Much progress has been made recently in synthesizing and studying the properties of semiconductors in nanostructured forms. However, there are few reports of II-VI ternary semiconductor alloy nanowires spanning their entire composition range. In particular, composition tuning in mismatched alloy systems allows for unique electronic band structure engineering due to the size and electronegativity mismatch of the isoelectronic substituted anions, resulting in band gap and density of states tuning, among other tunable properties, in a single alloy system. These unique features could lead to applications in photovoltaic, optoelectronic, and thermoelectric devices. Nanostructured alloys leverage the high surface area to volume ratio to allow lattice relaxation while minimizing structural defects, which is particularly important given the difference in the lattice parameter that is common in mismatched systems. This presents an intriguing route to stabilizing mismatched alloys.
The objective of the work presented in this dissertation was to synthesize and characterize Zn-VI alloy nanostructures of increasing electronegativity mismatch.
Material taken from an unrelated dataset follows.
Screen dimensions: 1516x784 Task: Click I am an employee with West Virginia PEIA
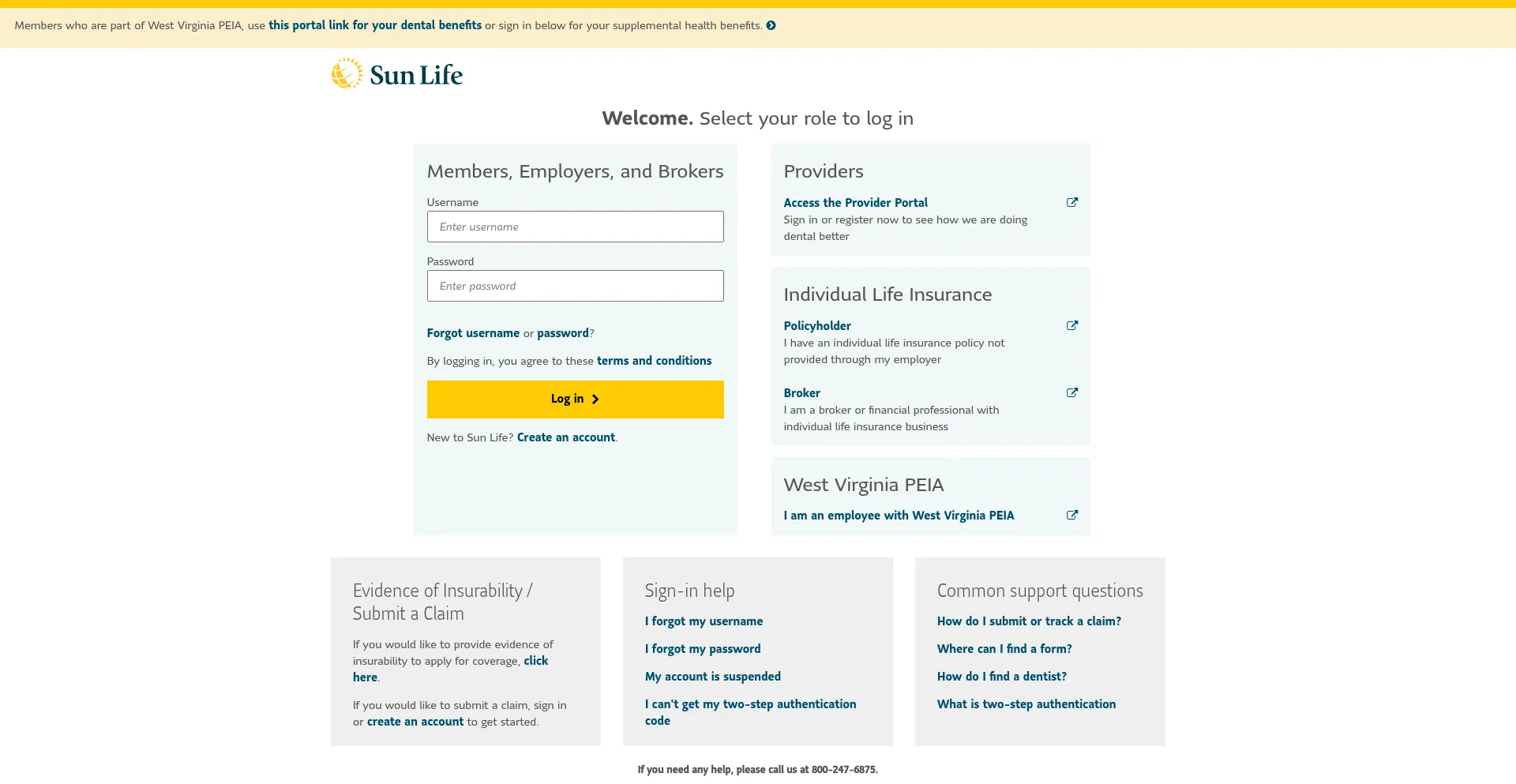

This has been accomplished by modifying the vapor transport synthesis conditions of the the endpoint compositions. Pure single-crystalline Zn-VI nanowires were synthesized by vapor transport in the initial phase of the project. Zincblende ZnSSe nanostructures, which have a very small mismatch, were synthesized and show a shift in the band gap as a function of composition. Zincblende ZnSeTe 1-D nanostructures, with a mismatch more than twice that of ZnSSe, were also grown. However, attempts at growing further mismatched alloys, ZnSTe, were unsuccessful at producing uniform alloys. Non-equilibrium processing may be a useful route toward stabilizing more mismatched nanostructured alloys.
In the last section, nanowires are described which are used to study the phase evolution of a prototypical phase change material, GeTe, in-situ. The confined geometry created a distinct and easily identifiable interface where the vapor, liquid, and solid phases of GeTe could interact. The velocity of the interface movement was used to study the vaporization coefficient of GeTe.